-- Extract provided follows --

Vision systems are for small and complex medical parts such as these dental implants.

Accurately validating the dimensional specifications of medical parts is a crucial aspect of design and product development. Often, however, medical parts can be too difficult to measure with conventional tactile measurement systems. Part features may be too small for, or out of the reach of, hard touch probes. Soft and pliable materials can deform from contact measurement. Contact probes might scratch highly finished orthopedic products.

Fortunately, vision and other non-contact probing technologies let users rapidly collect vast amounts of dimensional information for design analyses and subsequent part validation. The technologies use powerful CAD-based programs that let measurement systems operate in 2D, 2.5D, and 3D modes while collecting data that can be used both to validate dimensions and analyze designs and manufacturing processes.

These advancements were hard-won as vision-system software developers spent decades creating proprietary algorithms for accurately capturing images and transforming them into discrete points of data that could be automatically compared to nominals in the CAD model — and that was just the beginning. Current refinements to the software used with vision and multisensor metrology systems should be of great interest to medical-device developers.

Algorithms augment optics

A perceived barrier to using vision and multisensor measurement systems as primary equipment for medical-parts metrology has been the idea that adjusting the systems for appropriate lighting, contrast, and edge-detection sensitivity required too much specialized knowledge for the average user in the metrology lab. This may have been true at one time, but it is no longer the case. Many powerful new algorithms in vision-measurement software effectively automate these adjustments, allowing for consistent measurements from part to part and vision machine to vision machine.

-- Extract provided concluded --

**What you will do**
A – Reproduce the stretch of the article on vision metrology for medical parts from "Accurately validating the" through "finished orthopedic products.".
B – Continue the article on vision metrology for medical parts, starting after its final sentence.
The rows that come next are separate material and unrelated to the article.

-- Extracted data follows --

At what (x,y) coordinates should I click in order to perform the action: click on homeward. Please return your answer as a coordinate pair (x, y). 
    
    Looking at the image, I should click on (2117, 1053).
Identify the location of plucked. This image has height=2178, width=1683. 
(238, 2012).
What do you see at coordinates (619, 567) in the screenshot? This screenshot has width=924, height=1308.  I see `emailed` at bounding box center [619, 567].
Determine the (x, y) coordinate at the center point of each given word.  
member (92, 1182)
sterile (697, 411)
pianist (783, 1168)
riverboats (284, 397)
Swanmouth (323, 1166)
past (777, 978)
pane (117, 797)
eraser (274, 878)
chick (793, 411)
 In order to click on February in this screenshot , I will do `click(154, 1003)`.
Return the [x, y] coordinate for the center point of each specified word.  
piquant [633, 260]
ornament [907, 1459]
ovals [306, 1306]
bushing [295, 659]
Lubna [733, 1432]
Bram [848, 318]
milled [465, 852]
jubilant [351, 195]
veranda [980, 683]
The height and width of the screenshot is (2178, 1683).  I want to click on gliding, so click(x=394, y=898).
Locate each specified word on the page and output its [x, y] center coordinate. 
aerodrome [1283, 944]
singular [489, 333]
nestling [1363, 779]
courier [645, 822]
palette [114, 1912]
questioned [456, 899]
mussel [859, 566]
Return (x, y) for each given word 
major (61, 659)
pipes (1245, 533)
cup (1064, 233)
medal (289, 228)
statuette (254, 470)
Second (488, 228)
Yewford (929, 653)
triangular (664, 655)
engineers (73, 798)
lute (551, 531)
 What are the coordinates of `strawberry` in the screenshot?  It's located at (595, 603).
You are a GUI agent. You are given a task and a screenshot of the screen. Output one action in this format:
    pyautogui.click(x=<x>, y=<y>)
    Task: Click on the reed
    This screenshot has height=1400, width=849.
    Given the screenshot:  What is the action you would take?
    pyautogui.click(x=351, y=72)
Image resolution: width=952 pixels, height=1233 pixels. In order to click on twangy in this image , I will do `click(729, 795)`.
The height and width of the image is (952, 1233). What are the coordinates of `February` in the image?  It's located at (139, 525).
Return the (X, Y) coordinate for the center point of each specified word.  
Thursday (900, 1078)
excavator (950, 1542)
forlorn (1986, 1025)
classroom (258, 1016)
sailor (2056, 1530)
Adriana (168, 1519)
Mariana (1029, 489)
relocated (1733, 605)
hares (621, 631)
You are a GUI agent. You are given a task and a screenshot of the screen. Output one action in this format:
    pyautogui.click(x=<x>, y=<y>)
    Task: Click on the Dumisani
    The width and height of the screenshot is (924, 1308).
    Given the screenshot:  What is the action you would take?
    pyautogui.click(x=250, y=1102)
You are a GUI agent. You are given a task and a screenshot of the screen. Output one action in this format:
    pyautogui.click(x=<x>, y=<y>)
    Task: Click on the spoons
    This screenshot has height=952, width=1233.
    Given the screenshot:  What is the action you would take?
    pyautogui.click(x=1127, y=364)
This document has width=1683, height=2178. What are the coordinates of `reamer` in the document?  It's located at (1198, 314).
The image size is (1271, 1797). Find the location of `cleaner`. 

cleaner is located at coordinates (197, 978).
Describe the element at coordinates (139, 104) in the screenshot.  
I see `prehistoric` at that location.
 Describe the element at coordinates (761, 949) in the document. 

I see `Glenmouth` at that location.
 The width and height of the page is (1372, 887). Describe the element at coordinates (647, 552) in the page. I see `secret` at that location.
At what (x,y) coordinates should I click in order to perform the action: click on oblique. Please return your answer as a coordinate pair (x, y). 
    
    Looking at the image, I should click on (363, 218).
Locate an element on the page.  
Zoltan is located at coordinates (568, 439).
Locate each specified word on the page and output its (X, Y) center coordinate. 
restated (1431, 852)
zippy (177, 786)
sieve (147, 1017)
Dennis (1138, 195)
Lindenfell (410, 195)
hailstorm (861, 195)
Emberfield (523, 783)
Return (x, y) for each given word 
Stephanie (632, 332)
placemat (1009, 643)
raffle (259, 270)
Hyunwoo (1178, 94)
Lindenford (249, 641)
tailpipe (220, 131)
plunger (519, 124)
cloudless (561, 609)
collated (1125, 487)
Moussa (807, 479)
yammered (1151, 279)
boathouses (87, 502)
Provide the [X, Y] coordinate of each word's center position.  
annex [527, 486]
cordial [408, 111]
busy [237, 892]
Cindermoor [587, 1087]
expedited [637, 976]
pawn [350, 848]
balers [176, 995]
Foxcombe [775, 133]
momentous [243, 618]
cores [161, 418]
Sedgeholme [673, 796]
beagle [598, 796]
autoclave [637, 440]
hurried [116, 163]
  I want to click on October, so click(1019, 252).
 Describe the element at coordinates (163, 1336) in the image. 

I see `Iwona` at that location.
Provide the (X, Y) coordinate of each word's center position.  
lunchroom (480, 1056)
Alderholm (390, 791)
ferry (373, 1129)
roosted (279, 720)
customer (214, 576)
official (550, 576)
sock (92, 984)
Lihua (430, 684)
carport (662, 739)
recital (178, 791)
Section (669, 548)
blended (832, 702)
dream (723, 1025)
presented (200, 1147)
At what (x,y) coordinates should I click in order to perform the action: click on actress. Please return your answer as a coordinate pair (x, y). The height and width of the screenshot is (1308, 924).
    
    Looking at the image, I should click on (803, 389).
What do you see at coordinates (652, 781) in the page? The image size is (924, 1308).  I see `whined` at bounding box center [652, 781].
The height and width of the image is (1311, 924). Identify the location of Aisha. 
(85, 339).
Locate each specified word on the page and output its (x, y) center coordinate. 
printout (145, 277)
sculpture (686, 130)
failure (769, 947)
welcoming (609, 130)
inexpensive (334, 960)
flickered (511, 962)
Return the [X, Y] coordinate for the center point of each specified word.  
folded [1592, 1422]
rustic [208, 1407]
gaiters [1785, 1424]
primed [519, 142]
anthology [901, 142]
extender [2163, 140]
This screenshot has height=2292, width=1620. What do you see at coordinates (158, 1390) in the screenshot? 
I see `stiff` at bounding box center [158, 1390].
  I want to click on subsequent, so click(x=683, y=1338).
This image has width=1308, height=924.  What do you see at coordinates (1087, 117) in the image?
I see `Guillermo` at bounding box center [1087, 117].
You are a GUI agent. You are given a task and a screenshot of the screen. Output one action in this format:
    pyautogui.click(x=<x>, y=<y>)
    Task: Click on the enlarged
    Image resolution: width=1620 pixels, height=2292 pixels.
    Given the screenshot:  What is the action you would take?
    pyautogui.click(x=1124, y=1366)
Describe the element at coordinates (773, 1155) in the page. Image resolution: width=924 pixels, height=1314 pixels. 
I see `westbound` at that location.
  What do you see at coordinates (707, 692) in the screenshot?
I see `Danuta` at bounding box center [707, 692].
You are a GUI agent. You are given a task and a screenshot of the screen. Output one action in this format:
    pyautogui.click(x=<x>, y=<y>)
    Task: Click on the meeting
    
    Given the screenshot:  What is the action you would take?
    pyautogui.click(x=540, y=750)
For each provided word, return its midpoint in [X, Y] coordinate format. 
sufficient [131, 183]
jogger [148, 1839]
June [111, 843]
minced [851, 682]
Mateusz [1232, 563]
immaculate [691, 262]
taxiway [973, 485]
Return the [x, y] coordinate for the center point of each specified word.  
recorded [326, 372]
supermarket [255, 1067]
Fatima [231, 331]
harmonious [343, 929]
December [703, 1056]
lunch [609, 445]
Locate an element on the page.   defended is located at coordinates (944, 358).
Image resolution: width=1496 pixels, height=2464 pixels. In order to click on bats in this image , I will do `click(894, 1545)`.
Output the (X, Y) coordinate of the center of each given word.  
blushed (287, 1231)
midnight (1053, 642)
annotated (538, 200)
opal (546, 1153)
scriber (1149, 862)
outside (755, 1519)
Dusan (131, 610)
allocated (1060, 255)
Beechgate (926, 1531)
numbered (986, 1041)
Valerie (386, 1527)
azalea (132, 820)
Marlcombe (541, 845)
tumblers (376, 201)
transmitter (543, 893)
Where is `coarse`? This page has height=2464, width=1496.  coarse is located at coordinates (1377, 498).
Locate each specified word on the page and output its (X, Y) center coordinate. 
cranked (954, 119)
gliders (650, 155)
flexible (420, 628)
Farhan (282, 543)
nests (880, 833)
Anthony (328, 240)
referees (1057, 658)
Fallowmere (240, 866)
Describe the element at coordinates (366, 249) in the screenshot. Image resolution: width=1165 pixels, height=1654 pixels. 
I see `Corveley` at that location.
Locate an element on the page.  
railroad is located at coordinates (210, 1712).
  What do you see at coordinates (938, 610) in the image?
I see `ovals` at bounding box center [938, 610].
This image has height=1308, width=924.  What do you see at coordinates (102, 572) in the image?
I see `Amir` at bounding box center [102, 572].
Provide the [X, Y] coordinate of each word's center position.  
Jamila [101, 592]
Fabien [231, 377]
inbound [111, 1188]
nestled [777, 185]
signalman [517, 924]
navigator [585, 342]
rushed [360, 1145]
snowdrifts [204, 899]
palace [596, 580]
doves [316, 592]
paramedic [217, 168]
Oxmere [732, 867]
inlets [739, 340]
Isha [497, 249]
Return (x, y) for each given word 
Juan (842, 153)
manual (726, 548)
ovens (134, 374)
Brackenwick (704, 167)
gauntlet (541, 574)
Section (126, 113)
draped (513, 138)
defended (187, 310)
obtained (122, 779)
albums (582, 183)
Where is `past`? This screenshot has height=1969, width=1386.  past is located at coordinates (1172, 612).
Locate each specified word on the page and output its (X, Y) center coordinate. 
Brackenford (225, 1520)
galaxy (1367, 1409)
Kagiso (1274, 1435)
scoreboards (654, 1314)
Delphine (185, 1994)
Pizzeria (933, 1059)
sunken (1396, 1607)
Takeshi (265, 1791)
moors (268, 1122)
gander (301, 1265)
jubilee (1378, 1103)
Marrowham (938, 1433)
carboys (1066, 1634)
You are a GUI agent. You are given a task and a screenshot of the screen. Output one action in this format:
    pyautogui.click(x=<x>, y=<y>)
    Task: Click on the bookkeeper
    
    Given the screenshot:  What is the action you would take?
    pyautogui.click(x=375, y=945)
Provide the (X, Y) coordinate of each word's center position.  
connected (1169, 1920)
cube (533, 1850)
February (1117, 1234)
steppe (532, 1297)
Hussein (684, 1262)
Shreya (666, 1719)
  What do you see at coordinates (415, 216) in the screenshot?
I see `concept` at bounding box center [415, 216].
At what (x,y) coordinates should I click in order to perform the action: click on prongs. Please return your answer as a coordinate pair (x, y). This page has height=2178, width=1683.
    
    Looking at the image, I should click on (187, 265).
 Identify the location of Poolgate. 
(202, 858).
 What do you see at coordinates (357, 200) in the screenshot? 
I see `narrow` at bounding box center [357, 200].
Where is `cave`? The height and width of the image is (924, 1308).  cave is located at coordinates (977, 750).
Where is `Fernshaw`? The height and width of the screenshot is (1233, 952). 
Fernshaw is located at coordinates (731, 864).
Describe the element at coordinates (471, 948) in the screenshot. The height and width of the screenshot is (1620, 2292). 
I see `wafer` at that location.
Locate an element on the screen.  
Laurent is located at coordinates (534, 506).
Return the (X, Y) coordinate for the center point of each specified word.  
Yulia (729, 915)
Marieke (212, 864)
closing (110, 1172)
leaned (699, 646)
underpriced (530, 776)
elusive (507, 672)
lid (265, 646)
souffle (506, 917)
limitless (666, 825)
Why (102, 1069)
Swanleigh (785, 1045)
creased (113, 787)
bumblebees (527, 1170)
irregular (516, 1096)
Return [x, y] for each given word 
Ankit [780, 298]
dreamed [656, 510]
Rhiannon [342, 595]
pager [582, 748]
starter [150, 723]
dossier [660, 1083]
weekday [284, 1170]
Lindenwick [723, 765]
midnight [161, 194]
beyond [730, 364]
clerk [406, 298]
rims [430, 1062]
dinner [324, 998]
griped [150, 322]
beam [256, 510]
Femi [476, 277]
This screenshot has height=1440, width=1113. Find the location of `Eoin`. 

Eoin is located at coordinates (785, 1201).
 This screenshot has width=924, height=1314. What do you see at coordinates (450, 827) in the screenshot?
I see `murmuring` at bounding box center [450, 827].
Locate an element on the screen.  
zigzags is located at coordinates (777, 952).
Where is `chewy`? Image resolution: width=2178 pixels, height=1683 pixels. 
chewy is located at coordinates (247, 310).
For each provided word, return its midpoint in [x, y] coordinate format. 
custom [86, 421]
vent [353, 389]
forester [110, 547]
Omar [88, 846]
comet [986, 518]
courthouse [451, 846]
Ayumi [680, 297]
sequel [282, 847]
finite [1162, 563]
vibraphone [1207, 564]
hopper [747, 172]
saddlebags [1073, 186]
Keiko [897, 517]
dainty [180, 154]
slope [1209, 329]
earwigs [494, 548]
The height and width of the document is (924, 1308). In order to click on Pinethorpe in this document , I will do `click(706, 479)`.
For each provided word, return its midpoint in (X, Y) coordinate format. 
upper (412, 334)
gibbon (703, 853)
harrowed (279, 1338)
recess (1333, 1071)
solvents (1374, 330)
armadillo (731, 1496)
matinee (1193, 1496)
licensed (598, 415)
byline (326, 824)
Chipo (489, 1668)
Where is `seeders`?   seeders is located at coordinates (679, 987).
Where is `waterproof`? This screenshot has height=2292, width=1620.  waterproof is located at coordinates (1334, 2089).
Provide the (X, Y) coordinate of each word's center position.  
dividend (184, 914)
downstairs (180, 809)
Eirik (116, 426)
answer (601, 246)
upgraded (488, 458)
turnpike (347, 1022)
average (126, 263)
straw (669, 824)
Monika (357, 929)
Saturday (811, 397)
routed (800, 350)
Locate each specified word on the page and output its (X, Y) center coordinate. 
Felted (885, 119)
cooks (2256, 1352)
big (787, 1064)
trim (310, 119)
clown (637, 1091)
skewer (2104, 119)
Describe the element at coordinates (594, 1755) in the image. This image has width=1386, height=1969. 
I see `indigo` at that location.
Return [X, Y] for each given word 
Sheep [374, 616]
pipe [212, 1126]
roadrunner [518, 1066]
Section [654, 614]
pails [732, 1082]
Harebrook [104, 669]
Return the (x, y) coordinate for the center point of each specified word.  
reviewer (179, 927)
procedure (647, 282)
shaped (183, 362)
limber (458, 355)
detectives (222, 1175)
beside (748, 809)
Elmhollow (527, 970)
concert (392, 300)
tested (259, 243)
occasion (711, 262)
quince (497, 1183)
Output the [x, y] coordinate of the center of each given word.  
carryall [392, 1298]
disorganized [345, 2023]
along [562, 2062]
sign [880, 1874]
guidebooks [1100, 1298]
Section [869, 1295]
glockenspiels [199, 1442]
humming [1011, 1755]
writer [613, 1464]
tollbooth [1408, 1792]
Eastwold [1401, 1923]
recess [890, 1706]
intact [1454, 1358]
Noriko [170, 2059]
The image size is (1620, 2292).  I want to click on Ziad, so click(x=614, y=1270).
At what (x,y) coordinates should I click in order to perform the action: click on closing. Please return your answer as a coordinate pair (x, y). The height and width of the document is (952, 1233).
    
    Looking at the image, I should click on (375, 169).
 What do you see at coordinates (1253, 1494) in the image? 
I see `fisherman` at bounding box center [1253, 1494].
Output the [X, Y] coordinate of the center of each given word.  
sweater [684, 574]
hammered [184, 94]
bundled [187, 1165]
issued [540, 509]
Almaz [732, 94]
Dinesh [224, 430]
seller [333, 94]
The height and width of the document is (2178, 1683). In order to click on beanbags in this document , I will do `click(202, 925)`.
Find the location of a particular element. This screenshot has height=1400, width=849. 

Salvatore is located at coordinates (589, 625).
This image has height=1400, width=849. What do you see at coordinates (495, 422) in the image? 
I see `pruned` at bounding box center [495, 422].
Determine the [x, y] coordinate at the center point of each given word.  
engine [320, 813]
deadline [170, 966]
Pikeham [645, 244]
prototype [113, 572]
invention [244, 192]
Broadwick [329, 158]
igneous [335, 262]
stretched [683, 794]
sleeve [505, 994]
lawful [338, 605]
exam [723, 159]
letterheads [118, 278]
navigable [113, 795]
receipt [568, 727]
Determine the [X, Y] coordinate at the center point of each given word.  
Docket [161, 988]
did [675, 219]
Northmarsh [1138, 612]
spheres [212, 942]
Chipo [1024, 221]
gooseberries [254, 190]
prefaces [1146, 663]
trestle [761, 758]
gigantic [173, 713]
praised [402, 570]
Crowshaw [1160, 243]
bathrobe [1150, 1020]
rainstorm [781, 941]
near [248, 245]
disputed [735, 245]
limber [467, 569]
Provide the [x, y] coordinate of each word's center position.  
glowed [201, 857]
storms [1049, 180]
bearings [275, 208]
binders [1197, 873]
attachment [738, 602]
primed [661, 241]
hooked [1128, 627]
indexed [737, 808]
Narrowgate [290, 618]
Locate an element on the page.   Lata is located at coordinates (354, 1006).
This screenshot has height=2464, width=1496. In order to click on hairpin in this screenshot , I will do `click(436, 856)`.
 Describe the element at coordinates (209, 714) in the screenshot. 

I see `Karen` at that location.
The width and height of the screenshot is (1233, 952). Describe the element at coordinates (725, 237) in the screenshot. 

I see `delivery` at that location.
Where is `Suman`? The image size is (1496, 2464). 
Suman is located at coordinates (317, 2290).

-- Extracted data concluded --

**Task-by-task answers**
A –
Accurately validating the dimensional specifications of medical parts is a crucial aspect of design and product development. Often, however, medical parts can be too difficult to measure with conventional tactile measurement systems. Part features may be too small for, or out of the reach of, hard touch probes. Soft and pliable materials can deform from contact measurement. Contact probes might scratch highly finished orthopedic products.

B –
Advanced software, including feature-based measurement with target splitting, lets users easily select areas of interest.

The subjectivity of making manual adjustments to optimize contrast is a legitimate concern. Optimizing contrast substantially improves measurement accuracy by improving the vision system's capability to detect edges and compensating for the tendency of light to bend around the edges of cylindrical surfaces, thereby shortening measured distances. Today, special algorithms automate the adjustment of contrast levels. At the touch of a button, the algorithm makes a series of rapid iterative adjustments until an optimal and stable level of contrast is gained.

Another potential source of vision measurement variability is caused by the differences in light sources (halogen or LED) used to illuminate the parts and the ambient lighting conditions in different plant locations. It is easy to correct for these variations when the measurement software includes algorithms that let user compensate for these factors just as they would calibrate a probe on a CMM.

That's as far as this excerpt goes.